Se depositarmos demasiadas expectativas no consentimento, como se isso fosse salvar-nos de um sexo incómodo, desagradável ou até doloroso, estamos a idealizar uma ferramenta que não serve para isso. — Clara Serra
Os movimentos feminista e LGBTQIA+, que abriram brechas na moral sexual do passado, parecem estar agora na origem de novas normas sobre o desejo. É possível pensar a sexualidade e o trauma não como experiências privadas, mas como sintomas políticos, onde o poder se reconfigura e onde se decide o que é liberdade, o que é perigo, o que é cuidado.
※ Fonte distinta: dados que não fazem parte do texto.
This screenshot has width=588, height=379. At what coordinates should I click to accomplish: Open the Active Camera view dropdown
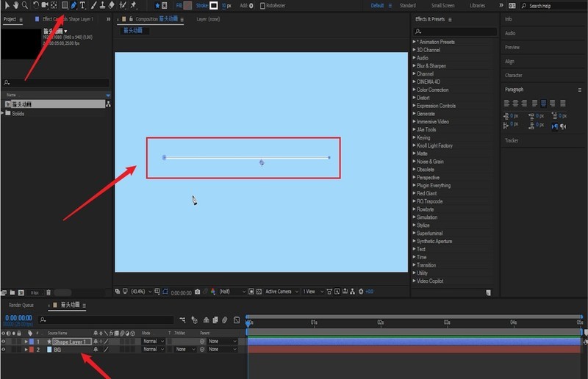281,292
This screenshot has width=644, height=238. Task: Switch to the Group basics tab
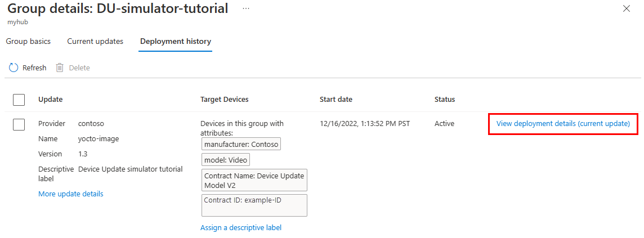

Trauma como processo social
A violência sexual tem sido, com razão, um ponto central das lutas feministas. Mas o tribunal das redes sociais e a importação de processos e gramáticas dos EUA têm contribuído para transformar lutas coletivas em casos mediáticos sobre sofrimento individual.
Isto não significa que não devemos denunciar, escutar e empatizar com o sofrimento de alguém, ou que um caso individual não possa traduzir um problema estrutural. Mas reduzir o trauma à sua dimensão individual e inultrapassável, que remete sempre para si mesma, pode ser uma forma de despolitizá-lo.
O trauma não nasce com a vítima, mas com a forma como a sociedade integra o sofrimento na sua norma moral. A centralidade do trauma é também sintoma de uma época que transformou o sofrimento em capital simbólico e, portanto, em poder. Neste contexto, o espaço político tende a organizar-se em torno da competição por reconhecimento individual. O trauma deixa de ser uma experiência que exige transformação coletiva e passa a ser um selo de autenticidade.
Mas o trauma, enquanto processo social, é também produzido pela própria estrutura que o reconhece: as instituições, os media, os sistemas de justiça e os fenómenos das redes sociais. Cada um destes espaços cria a sua linguagem de validação e os seus mecanismos de empatia e/ou exclusão.
Trauma como identidade
Falar mais sobre trauma trouxe conquistas inegáveis: deu legitimidade a experiências antes silenciadas e criou novas formas de reconhecimento. Mas também trouxe uma armadilha, que se prende com a transformação do trauma em identidade política.
Quando o sofrimento se torna a principal fonte de autoridade moral, há o risco de a dor substituir o argumento. A vítima passa a ser portadora exclusiva da verdade, e quem introduz nuances é acusado de insensibilidade ou até cumplicidade. Esse deslocamento produz uma política das emoções que, embora possa ser justa na intenção, acaba a sufocar o debate político e a gerar um simulacro de ativismo assente no papel de vítima. Isto não significa, de forma alguma, que uma vítima não possa sentir emoções contraditórias e intensas, que não possa ter desejo de vingança ou de fazer justiça pelas próprias mãos. Significa, sim, que isso é um processo individual que não equivale a fazer política nem a produzir transformação coletiva.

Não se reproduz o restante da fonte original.